On October 16, NASA’s Lucy mission lifted off from Cape Canaveral, Florida. The spacecraft is on its way to visit a previously-unexplored region of our outer Solar System: the Trojans.
The Trojans are a set of asteroids orbiting the Sun near Jupiter. Lucy will spend the next 12 years navigating around the asteroids, capturing images of them. Scientists theorize that the Trojans came closer to our planet 4.6 billion years ago when Earth, Jupiter, and other planets were forming from a disk of gas and dust around the newborn Sun. This would mean that gravity pulled the Trojans inwards billions of years ago, so they could offer insights into the distant depths of our Solar System, but at closer range. They could even offer evidence about the origins of our Solar System.

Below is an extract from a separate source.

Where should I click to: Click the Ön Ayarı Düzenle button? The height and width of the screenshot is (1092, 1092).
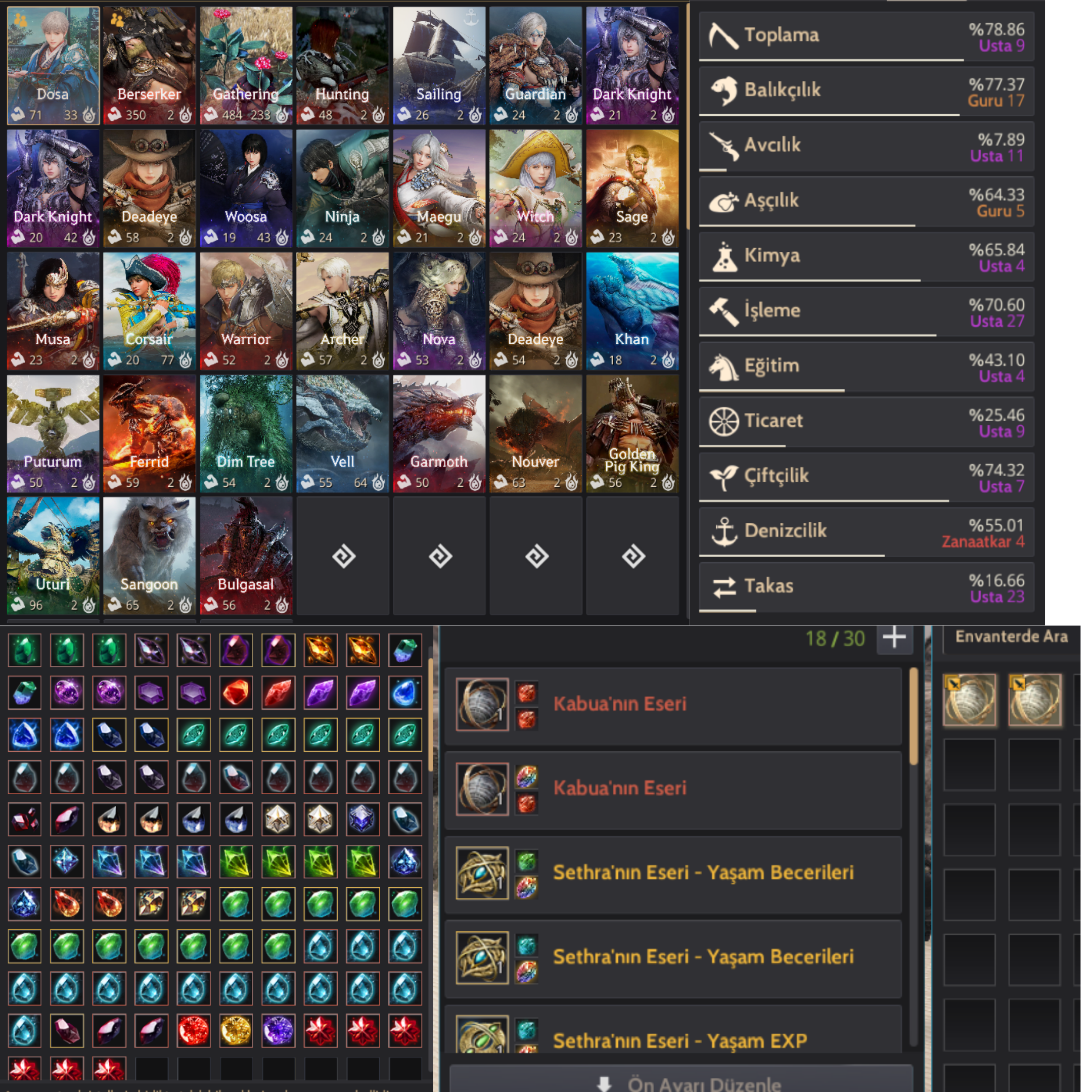tap(680, 1079)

Lucy, named after the 3.2-million-year-old hominid fossil unearthed in 1974, is powered by two 7.3-metre-wide solar panels. One of the notable Trojans scheduled for analysis is Eurybates, a 64-kilometre-wide remnant of a massive cosmic collision, which was discovered last year with the Hubble Space Telescope.
Although we won’t have reports from this mission for many years, it could very well revolutionize our models of how our Solar System formed. “You definitely have to be patient when you’re trying to explore the outer Solar System,” Cathy Olkin, Lucy’s deputy principal investigator, told Scientific American.